2. Антитело против Tie2 человека по п.1, выбранное из (1) или (2) ниже:
(1) антитела против Tie2 человека, содержащего
две тяжелые цепи и четыре легкие цепи, в которых
каждая тяжелая цепь содержит две структуры, состоящие из вариабельной области тяжелой цепи, состоящей из аминокислот 1-122 аминокислотной последовательности SEQ ID NO:2, и области CH1, области CH2 и области CH3, причем C-конец одной структуры связан с N-концом другой структуры посредством линкера; и
каждая легкая цепь содержит вариабельную область легкой цепи, состоящую из аминокислот 1-113 аминокислотной последовательности SEQ ID NO:4, и константную область легкой цепи; и
(2) антитела против Tie2 человека, которое пироглутамилировано на N-конце вариабельной области тяжелой цепи антитела против Tie2 человека из (1).
3. Антитело против Tie2 человека по п.2, выбранное из (1) или (2) ниже:
(1) антитела против Tie2 человека, содержащего
две тяжелые цепи, состоящие из аминокислот 1-122 аминокислотной последовательности SEQ ID NO:2, и
четыре легкие цепи, состоящие из аминокислотной последовательности SEQ ID NO:4; или
(2) антитела против Tie2 человека, содержащего
две тяжелые цепи, состоящие из аминокислотной последовательности SEQ ID NO:2, в которой глуматаминовая кислота в положении 1 модифицирована на пироглутаминовую кислоту и/или лизин в положении 679 делетирован, и
четыре легкие цепи, состоящие из аминокислотной последовательности SEQ ID NO:4.

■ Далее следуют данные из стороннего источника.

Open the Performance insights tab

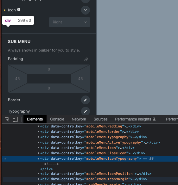point(136,119)
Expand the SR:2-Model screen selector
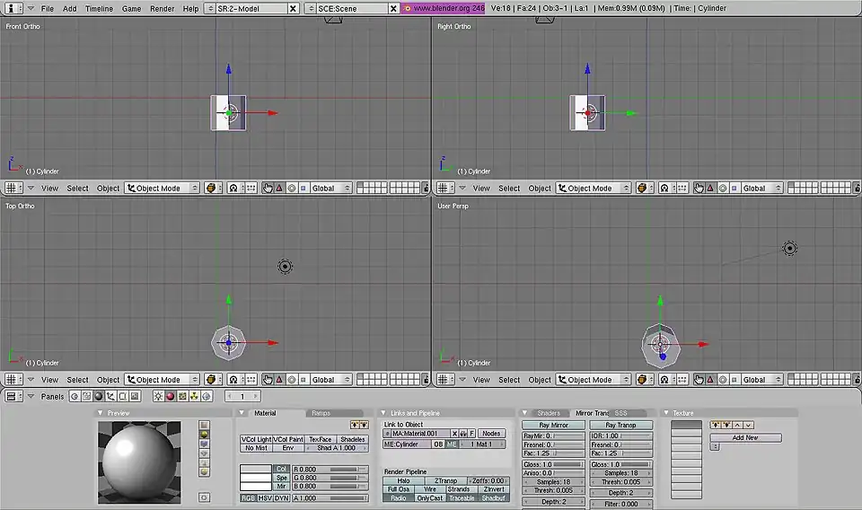Image resolution: width=862 pixels, height=510 pixels. (251, 8)
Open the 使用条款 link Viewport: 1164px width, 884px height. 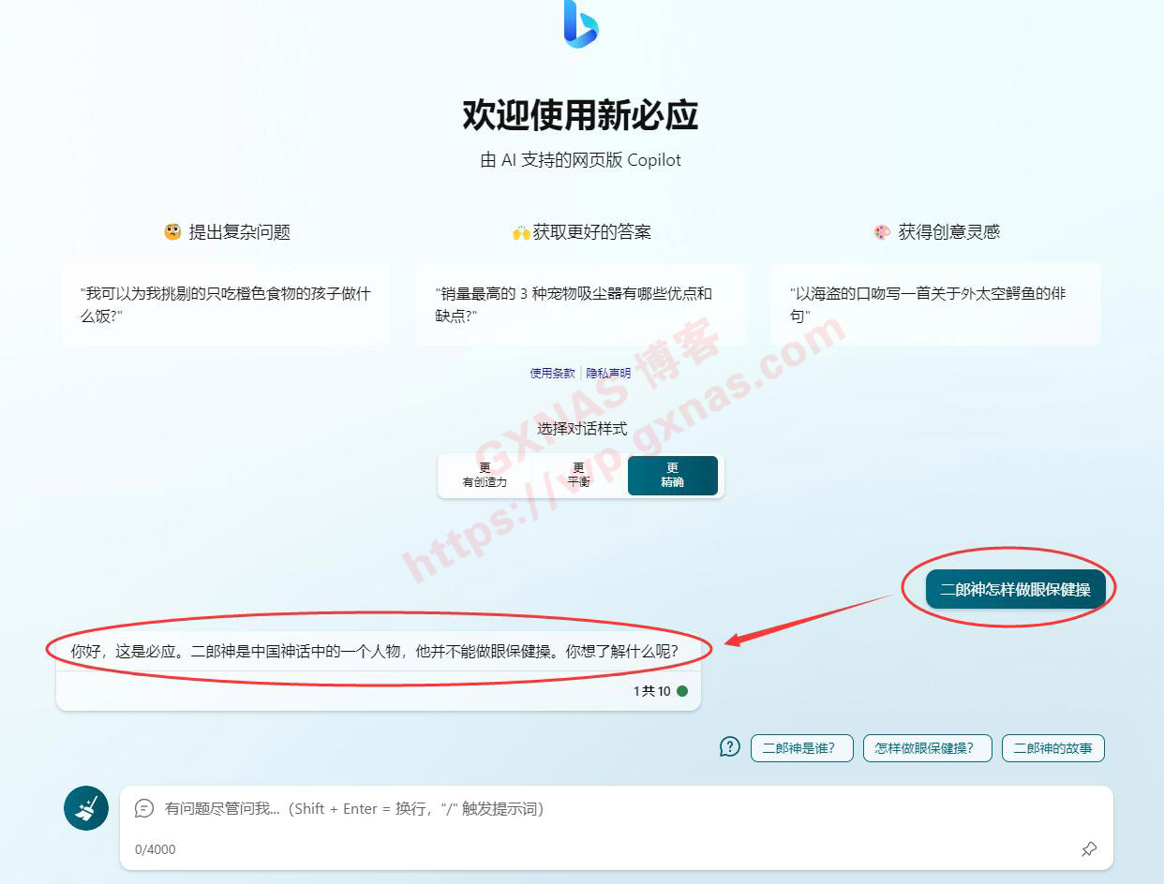click(553, 373)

4. Антитело против Tie2 человека по п.3, содержащее
две тяжелые цепи, состоящие из аминокислотной последовательности SEQ ID NO:2, и
четыре легкие цепи, состоящие из аминокислотной последовательности SEQ ID NO:4.
5. Антитело против Tie2 человека по п.3, содержащее
две тяжелые цепи, состоящие из аминокислот 1-678 аминокислотной последовательности SEQ ID NO:2, и
четыре легкие цепи, состоящие из аминокислотной последовательности SEQ ID NO:4.
6. Фармацевтическая композиция для профилактики или лечения диабетического отека желтого пятна, содержащая эффективное количество антитела против Tie2 человека по п.4 и/или антитела против Tie2 человека по п.5 и фармацевтически приемлемое вспомогательное вещество.
7. Фармацевтическая композиция для профилактики или лечения диабетической ретинопатии, содержащая эффективное количество антитела против Tie2 человека по п.4 и/или антитела против Tie2 человека по п.5 и фармацевтически приемлемое вспомогательное вещество.
8. Фармацевтическая композиция для профилактики или лечения критической ишемии конечностей, содержащая эффективное количество антитела против Tie2 человека по п.4 и/или антитела против Tie2 человека по п.5 и фармацевтически приемлемое вспомогательное вещество.
9. Применение антитела против Tie2 человека по п.3 для профилактики или лечения диабетического отека желтого пятна.
10. Применение антитела против Tie2 человека по п.3 для профилактики или лечения диабетической ретинопатии.
11. Применение антитела против Tie2 человека по п.3 для профилактики или лечения критической ишемии конечностей.
12. Применение антитела против Tie2 человека по п.3 для изготовления фармацевтической композиции для профилактики или лечения диабетического отека желтого пятна.
13. Применение антитела против Tie2 человека по п.3 для изготовления фармацевтической композиции для профилактики или лечения диабетической ретинопатии.
14. Применение антитела против Tie2 человека по п.3 для изготовления фармацевтической композиции для профилактики или лечения критической ишемии конечностей.